Right Hand, Left Hand
Title | Right Hand, Left Hand PDF eBook |
Author | I. C. McManus |
Publisher | Harvard University Press |
Total Pages | 436 |
Release | 2002 |
Genre | History |
ISBN | 9780674016132 |
McManus considers evidence from anthropology, particle physics, the history of medicine, and the notebooks of Leonardo to answer questions like: Why are most people right-handed? Why does European writing go from left to right, while Arabic and Hebrew go from right to left? And how do we know that Jack the Ripper was left-handed?
Why People Get Lost
Title | Why People Get Lost PDF eBook |
Author | Paul A. Dudchenko |
Publisher | |
Total Pages | 313 |
Release | 2010 |
Genre | Psychology |
ISBN | 0199210861 |
At some point in our lives, most of us have been lost. How does this happen? What are the limits of our ability to find our way? Do we have an innate sense of direction? 'How people get lost' reviews the psychology and neuroscience of navigation. It starts with a history of studies looking at how organisms solve mazes. It then reviews contemporary studies of spatial cognition, and the wayfinding abilities of adults and children. It then considers how specific parts of the brain provide a cognitive map and a neural compass. This book also considers the neurology of spatial disorientation, and the tendency of patients with Alzheimer's disease to lose their way. Within the book, the author considers that, perhaps we get lost simply because our brain's compass becomes misoriented. This book is written for anyone with an interest in navigation and the brain.

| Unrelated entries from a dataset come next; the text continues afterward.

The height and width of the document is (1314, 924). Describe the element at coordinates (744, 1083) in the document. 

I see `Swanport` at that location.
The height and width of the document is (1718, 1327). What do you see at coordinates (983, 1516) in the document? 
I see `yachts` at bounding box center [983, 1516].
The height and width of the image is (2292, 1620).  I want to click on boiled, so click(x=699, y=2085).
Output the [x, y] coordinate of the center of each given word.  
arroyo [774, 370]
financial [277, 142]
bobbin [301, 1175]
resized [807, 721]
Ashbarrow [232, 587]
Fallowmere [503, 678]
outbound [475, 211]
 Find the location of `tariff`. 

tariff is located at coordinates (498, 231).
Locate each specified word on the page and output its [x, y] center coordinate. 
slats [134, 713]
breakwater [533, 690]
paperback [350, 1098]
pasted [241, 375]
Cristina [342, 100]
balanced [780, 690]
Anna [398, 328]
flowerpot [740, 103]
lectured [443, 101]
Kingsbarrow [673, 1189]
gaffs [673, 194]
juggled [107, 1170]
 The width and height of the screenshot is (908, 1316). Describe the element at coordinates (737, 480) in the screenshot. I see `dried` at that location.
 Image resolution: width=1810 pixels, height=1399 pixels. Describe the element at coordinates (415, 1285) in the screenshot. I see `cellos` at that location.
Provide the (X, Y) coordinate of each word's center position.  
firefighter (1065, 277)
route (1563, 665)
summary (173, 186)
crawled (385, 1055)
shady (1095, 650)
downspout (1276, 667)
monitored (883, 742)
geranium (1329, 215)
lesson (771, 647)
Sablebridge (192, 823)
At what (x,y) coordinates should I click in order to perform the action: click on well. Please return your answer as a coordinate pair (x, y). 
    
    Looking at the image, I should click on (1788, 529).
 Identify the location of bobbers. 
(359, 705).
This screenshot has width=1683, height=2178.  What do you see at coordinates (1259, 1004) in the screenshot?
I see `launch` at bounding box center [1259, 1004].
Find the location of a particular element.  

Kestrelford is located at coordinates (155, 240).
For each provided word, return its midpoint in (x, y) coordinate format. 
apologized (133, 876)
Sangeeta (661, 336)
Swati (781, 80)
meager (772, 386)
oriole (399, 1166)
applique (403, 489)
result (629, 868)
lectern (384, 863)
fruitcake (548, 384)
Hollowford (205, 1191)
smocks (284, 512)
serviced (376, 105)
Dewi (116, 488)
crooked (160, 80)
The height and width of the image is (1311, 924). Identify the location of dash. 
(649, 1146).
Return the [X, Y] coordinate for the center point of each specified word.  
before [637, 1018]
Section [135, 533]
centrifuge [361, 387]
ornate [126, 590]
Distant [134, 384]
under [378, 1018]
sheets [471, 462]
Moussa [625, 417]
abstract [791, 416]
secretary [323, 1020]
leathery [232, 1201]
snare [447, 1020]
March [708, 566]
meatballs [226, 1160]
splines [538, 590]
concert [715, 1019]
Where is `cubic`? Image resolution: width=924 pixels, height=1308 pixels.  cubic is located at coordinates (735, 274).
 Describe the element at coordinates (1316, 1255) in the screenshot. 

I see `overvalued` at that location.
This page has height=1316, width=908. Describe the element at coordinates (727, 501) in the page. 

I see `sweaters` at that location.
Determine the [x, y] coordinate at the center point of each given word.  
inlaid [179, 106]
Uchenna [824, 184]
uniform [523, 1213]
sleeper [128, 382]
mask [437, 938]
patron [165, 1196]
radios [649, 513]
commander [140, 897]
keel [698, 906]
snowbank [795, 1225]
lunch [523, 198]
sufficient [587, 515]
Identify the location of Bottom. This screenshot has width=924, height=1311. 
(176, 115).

It assumes no specialised knowledge of neuroscience, but covers recent advances in our understanding of how the brain represents space.
Performing Farmscapes
Title | Performing Farmscapes PDF eBook |
Author | Susan C. Haedicke |
Publisher | Springer Nature |
Total Pages | 320 |
Release | 2021-12-06 |
Genre | Performing Arts |
ISBN | 3030824349 |
This book argues that the performance-based work in the featured case studies contributes to the construction of food democracy where the public takes back decision-making in shaping the food system. It explores how contemporary artists translate scientific research about local and global agricultural issues into life stories that inform and engage their audiences and, in so doing, transform passive food consumers into proactive food citizens. The pairing of performing and farmscapes (complex webs of farmlands and storylines) enables artists to use embodied practices to encourage audiences to imagine a just and sustainable agri-food system and to collaborate on making it a reality. The book arranges the case studies on a trajectory that moves from projects that foreground knowledge acquisition to ones that emphasize social engagement by creating conversations and coalitions between farming and nonfarming communities to a final one that pairs protest art and political activism to achieve legally-binding changes in the agricultural landscape.